Nelle Sacre Scritture l’ulivo e l’olio assumono un valore simbolico che spazia da foriero della pace – come vi abbiamo anticipato, in seguito al Diluvio Universale, quando Noè vide una colomba che nel becco portava una foglia d’ulivo – a vero e proprio epiteto di Gesù Cristo, in greco Christós, equivalente dell’ebraico Mashiah, Messia, ‘unto’ e consacrato con l’olio sacro. E ancora, come ha ricordato il cardinale Giovanni Battista Re, “nel Battesimo, nella Cresima, nella consacrazione dei sacerdoti, dei vescovi e delle chiese, e c’è l’unzione degli infermi”. Significati che, in maniera probabilmente non del tutto casuale, sono accompagnati passo passo dai benefici alla salute portati dal consumo. “Gli studiosi ci hanno spiegato che il 30 per cento della dieta mediterranea è rappresentato dall’olio e i suoi benefici nella prevenzione della malattie” ha commentato a tal proposito il vescovo argentino Marcelo Sánchez Sorondo, presidente della Pontificia Accademia delle Scienze. “Il fine dell’incontro è avere un approccio scientifico sulla dieta mediterranea e in particolare su uno dei suoi elementi principali, se non il più importante”.

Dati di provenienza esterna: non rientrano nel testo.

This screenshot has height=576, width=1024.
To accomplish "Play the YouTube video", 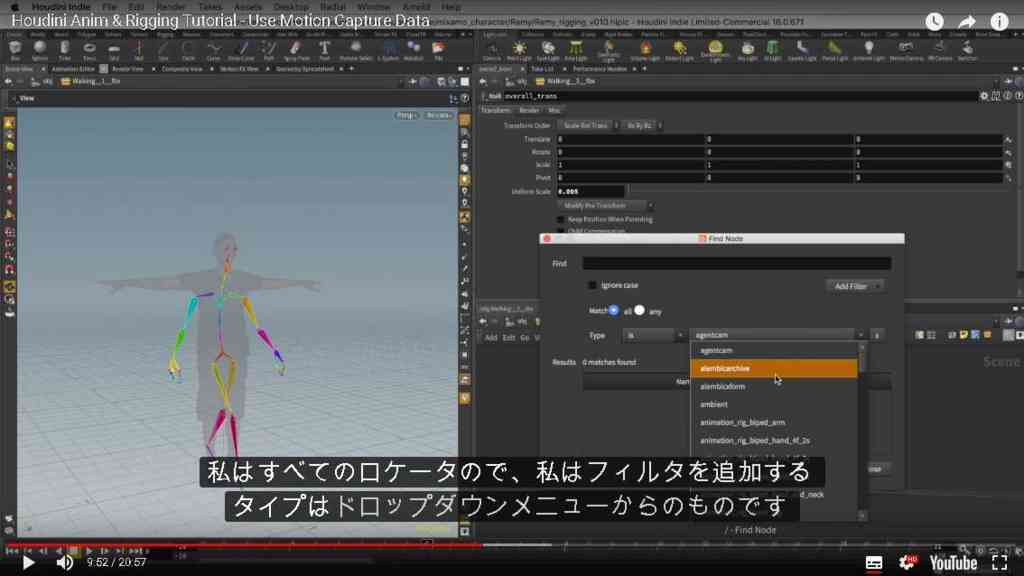I will pyautogui.click(x=28, y=562).
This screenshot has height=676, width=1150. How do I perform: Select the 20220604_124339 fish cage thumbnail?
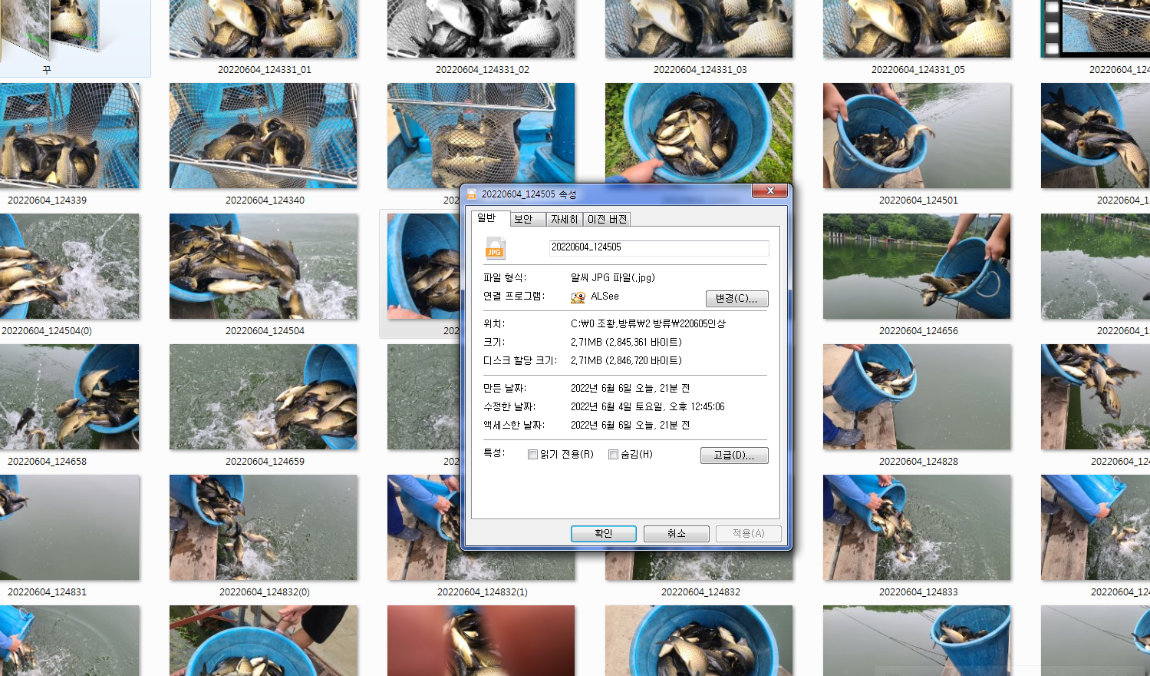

Monsignor Sorondo che, di fatto, condivide la sua preparazione filosofica e il pensiero entusiasta sull’olio con Paolo Pasquali. “Il convegno è anche un omaggio alla sua memoria, lo avevamo preparato insieme” ha aggiunto. “Parlare della coltivazione degli ulivi, e dell’olio, significa anche preoccuparsi della tutela del territorio e del paesaggio. Interrogarsi su come fare a sviluppare le coltivazioni e la produzione perché questa cosa meravigliosa possa arrivare e beneficiare tutti, e quindi non sia un prodotto raro, di nicchia. Non sarebbe giusto. È buono, molto. Fa bene. Perché dovrebbero beneficiarne solo i ricchi?”.